In Israel, Army Chief of Staff Lt. Gen. Amnon Shahak asserted that Israeli gunners knew the occupants of the van included Hezbollah guerrillas.

"The ambulance was moving in an area where Hezbollah was, from which Katyushas were fired only several hours earlier," he said at a press conference. "The ambulance hit in Tyre was to the best of our knowledge transporting a Hezbollah terrorist. Civilians were not supposed to be in that area."

Uri Dromi, the Israeli government spokesman, later acknowledged that the attack on the ambulance "is a very

regretful incident. But the battlefield is a very confused one."

Israel military officials said their forces were firing "between 100 and 150 shells" an hour, a bombardment criticized by the International Committee of the Red Cross in Geneva.

"According to international humanitarian laws, the civilian population should not be considered a target, or be forced to be displaced," said Philippe Gaillard, head of the organization. "You have old people who have no means to leave their villages. They don't have cars or buses. They just have donkeys and a pair of feet."

Mr. Dromi, the Israeli spokesman, replied that "according to all the international laws we know, any country that is under threat of attack has the right to self-defense."

Israeli officials also said their country's navy was stopping ships to check them for weapons that might be destined for the Hezbollah forces.

The Lebanese army issued a statement saying, "Israeli gunboats are intercepting commercial ships heading to and from Beirut port within Lebanese territorial waters."

Lebanese forced to flee the south spoke with great anger about the latest clashes.

"Israel calls us terrorists.
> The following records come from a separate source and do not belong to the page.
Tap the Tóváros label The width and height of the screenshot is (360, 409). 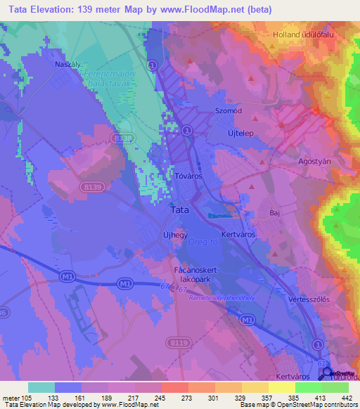pyautogui.click(x=188, y=177)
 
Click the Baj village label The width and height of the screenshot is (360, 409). pyautogui.click(x=275, y=211)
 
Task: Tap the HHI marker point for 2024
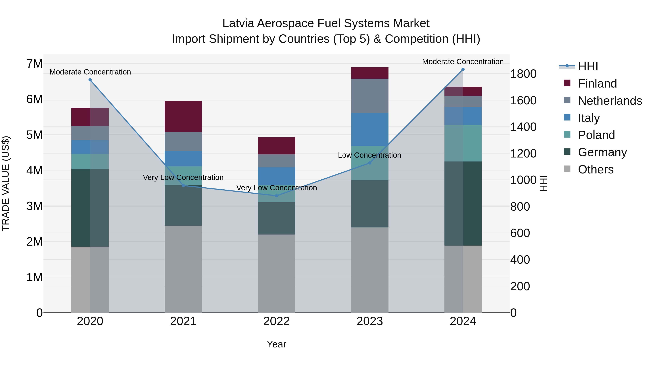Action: pyautogui.click(x=463, y=69)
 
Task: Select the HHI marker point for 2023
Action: pyautogui.click(x=369, y=163)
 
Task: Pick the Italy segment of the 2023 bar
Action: pyautogui.click(x=369, y=129)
But look what they do to our children," said Abdulla Sa'ad, a vegetable merchant who brought 30 children, including 10 of his own, in a pickup truck from southern Lebanon to Beirut.
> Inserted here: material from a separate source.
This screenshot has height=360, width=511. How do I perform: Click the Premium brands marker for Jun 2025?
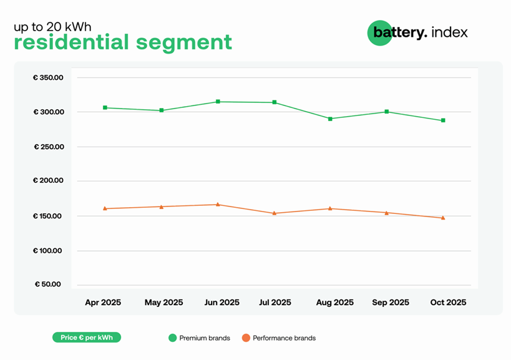click(218, 102)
The Lebanese government lodged a formal protest about Israel's military actions with the United Nations Security Council and asked for an emergency meeting of the 22-nation Arab League. Lebanese officials, including Prime Minister Rafik Hariri, also met in Damascus with Syrian President Hafez el Assad.

Shimon Peres, the Israeli prime minister, has said Israel will continue the operation "as long as is necessary," and military officers in Israel said yesterday it may last two weeks.

Mr. Peres launched the operation, code-named "Grapes of Wrath," as he seeks a tougher image before national elections next month. He has vowed to stop what he calls "intolerable" rocket attacks by Hezbollah, which were carried out last week in retaliation for earlier Israeli shelling that killed two Lebanese civilians.

Yesterday, a Lebanese spokesman for Palestinian Islamic militants said they would renew suicide bomb attacks in Tel Aviv in support of Hezbollah. Similar threats have been made recently. Lebanon's Hezbollah leader, Sheikh Hassan Nasrallah, also threatened to use suicide bombers if Israel sent ground troops farther into Lebanon.

"This is a vicious circle," said Mr. Hariri. "The problem is not that Hezbollah is launching Katyushas. The problem is that Israel is occupying part of our country."

Israel invaded Lebanon in 1978 and again in 1982, and in 1985 withdrew to an occupied strip 2 to 9 miles wide, which it controls.

After an Israeli artillery and ground blitz in 1993 sent 300,000 Lebanese civilians fleeing and killed an estimated 130, an informal agreement was brokered in which Hezbollah and Israel each promised not to target civilians. A string of Hezbollah attacks against Israeli soldiers in the occupied zone this year prompted stronger Israeli retaliation and caused the agreement to crumble.

Lebanese families continued to flee their homes yesterday from more than 40 villages in southern Lebanon that Israel announced it would target. Thousands arrived in Beirut, putting additional pressure on the government, still trying to rebuild after 15 years of civil war.

"I left with no food, no blankets, no nothing. I just brought my six children and my wife," said Salim Suweif. "We have no one to help us."